Set down the line that contains "Open the Chat speech bubble icon" and every line after it to the end of the entries, exactly as they stand and nothing more.

● Extracted entries:
▼▼▼
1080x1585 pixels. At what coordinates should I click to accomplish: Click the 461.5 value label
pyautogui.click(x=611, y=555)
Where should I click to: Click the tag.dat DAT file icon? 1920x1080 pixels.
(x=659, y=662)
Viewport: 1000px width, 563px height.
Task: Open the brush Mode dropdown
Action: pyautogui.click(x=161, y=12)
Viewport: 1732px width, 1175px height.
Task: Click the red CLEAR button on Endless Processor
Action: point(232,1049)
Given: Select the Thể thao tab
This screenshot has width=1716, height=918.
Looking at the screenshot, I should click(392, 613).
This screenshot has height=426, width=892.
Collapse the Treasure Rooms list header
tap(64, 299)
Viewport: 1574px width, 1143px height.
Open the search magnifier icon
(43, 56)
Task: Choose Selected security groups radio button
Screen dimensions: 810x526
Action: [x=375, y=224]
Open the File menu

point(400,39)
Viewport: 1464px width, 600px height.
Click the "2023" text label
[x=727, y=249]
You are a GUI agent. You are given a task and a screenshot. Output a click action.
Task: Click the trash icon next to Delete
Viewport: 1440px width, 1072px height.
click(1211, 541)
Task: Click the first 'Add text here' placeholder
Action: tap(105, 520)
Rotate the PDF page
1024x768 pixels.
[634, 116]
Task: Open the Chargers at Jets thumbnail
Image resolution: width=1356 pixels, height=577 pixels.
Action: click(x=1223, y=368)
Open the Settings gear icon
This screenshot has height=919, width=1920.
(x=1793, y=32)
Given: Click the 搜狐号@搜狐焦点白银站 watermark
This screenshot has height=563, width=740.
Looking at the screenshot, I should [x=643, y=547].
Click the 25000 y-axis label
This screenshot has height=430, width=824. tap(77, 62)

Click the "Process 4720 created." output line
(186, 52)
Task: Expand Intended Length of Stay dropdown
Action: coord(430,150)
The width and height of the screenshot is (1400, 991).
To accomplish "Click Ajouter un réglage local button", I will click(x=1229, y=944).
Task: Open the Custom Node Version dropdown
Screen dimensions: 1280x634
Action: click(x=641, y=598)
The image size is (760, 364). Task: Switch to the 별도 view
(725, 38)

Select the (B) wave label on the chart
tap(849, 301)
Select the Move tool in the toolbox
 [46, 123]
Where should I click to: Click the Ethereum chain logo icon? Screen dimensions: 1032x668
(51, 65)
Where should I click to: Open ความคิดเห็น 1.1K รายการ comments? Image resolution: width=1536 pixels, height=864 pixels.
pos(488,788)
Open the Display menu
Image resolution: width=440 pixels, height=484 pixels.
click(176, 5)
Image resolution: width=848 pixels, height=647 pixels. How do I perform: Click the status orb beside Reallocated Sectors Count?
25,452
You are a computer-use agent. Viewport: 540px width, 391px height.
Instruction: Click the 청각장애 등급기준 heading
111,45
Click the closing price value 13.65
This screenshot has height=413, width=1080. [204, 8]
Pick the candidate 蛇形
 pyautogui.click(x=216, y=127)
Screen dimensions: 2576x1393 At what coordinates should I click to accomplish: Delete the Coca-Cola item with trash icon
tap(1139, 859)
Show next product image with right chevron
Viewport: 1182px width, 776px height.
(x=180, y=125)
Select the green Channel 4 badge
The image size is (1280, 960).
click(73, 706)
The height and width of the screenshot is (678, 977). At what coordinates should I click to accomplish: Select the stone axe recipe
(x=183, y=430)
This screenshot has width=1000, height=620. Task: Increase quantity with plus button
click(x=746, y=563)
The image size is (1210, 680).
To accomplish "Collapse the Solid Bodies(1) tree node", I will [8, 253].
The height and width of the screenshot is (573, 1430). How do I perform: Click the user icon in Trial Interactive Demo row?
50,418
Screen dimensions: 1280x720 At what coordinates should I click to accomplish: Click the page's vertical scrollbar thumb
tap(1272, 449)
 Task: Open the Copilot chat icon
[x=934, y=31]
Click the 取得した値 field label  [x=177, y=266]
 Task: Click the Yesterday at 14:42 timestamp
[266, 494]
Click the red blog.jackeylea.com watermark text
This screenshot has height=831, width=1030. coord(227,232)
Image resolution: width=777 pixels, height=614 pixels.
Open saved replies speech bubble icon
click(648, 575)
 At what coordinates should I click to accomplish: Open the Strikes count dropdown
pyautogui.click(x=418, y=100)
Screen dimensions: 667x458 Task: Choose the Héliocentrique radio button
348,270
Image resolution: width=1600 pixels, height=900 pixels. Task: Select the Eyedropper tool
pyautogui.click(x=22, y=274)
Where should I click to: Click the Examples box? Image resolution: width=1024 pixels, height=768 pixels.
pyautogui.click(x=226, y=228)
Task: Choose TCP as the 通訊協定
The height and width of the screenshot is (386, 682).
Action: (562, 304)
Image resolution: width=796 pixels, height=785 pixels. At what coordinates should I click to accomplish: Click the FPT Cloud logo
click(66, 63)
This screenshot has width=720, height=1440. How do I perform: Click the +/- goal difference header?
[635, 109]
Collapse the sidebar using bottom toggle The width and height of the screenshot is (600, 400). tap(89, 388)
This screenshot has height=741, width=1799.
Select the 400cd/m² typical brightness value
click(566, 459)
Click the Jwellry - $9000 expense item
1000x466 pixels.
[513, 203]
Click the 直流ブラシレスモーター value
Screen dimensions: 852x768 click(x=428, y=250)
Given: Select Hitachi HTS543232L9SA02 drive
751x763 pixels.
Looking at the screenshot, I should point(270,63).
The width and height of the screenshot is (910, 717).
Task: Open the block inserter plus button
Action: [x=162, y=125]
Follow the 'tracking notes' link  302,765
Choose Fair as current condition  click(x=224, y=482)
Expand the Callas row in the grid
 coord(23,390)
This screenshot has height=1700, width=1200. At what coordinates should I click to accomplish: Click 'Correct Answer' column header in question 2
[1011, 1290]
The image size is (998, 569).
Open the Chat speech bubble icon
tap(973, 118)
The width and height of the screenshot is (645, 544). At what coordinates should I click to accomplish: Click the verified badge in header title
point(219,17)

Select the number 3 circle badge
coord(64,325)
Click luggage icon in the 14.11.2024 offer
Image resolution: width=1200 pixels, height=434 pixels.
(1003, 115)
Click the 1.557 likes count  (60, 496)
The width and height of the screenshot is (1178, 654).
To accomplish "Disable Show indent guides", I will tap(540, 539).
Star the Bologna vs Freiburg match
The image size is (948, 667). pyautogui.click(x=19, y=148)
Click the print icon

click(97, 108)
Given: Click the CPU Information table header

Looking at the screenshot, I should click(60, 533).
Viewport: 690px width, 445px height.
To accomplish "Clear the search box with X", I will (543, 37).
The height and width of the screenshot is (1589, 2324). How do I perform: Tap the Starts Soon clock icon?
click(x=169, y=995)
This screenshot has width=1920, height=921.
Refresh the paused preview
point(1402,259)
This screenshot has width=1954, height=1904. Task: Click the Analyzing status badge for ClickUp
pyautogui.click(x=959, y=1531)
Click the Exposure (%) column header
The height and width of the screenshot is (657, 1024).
▲▲▲
● Task answer:
Open the Chat speech bubble icon
tap(973, 118)
The width and height of the screenshot is (645, 544). At what coordinates should I click to accomplish: Click the verified badge in header title
point(219,17)

Select the number 3 circle badge
coord(64,325)
Click luggage icon in the 14.11.2024 offer
Image resolution: width=1200 pixels, height=434 pixels.
(1003, 115)
Click the 1.557 likes count  (60, 496)
The width and height of the screenshot is (1178, 654).
To accomplish "Disable Show indent guides", I will tap(540, 539).
Star the Bologna vs Freiburg match
The image size is (948, 667). pyautogui.click(x=19, y=148)
Click the print icon

click(97, 108)
Given: Click the CPU Information table header

Looking at the screenshot, I should click(60, 533).
Viewport: 690px width, 445px height.
To accomplish "Clear the search box with X", I will (543, 37).
The height and width of the screenshot is (1589, 2324). How do I perform: Tap the Starts Soon clock icon?
click(x=169, y=995)
This screenshot has width=1920, height=921.
Refresh the paused preview
point(1402,259)
This screenshot has width=1954, height=1904. Task: Click the Analyzing status badge for ClickUp
pyautogui.click(x=959, y=1531)
Click the Exposure (%) column header
The height and width of the screenshot is (657, 1024).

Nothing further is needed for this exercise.